**WHAT THIS TASK INVOLVES**: Locate all lines in the data below that hold "next" and show them.

**THE DATA**:
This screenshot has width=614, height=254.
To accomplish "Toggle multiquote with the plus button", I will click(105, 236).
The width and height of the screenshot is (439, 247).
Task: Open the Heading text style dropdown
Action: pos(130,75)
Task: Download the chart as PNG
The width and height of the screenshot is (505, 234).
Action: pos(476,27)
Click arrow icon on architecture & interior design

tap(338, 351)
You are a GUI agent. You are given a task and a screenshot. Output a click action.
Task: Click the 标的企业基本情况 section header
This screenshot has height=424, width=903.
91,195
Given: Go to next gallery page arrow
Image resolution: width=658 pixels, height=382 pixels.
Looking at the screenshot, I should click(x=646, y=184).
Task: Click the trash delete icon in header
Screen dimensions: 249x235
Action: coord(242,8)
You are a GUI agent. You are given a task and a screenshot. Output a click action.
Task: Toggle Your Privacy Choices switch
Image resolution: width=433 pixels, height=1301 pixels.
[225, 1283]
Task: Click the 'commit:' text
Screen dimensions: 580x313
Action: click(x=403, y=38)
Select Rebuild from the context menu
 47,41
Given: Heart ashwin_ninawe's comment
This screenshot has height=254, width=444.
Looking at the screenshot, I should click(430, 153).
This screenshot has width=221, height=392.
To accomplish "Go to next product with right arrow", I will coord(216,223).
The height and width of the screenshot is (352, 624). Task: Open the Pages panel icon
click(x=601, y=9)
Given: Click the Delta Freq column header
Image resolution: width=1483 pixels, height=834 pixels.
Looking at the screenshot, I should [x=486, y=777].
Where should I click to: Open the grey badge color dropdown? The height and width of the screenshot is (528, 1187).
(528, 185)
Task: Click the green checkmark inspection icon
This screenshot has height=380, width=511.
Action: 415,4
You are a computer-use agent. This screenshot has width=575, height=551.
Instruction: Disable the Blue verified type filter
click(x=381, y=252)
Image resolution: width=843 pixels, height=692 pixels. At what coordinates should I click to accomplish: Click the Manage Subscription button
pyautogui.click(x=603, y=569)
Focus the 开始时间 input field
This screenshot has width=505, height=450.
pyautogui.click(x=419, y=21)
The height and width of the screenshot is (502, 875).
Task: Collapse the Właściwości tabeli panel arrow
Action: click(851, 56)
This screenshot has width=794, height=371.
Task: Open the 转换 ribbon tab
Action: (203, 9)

**ANSWER BOX**:
Given: Go to next gallery page arrow
To accomplish "Go to next product with right arrow", I will coord(216,223).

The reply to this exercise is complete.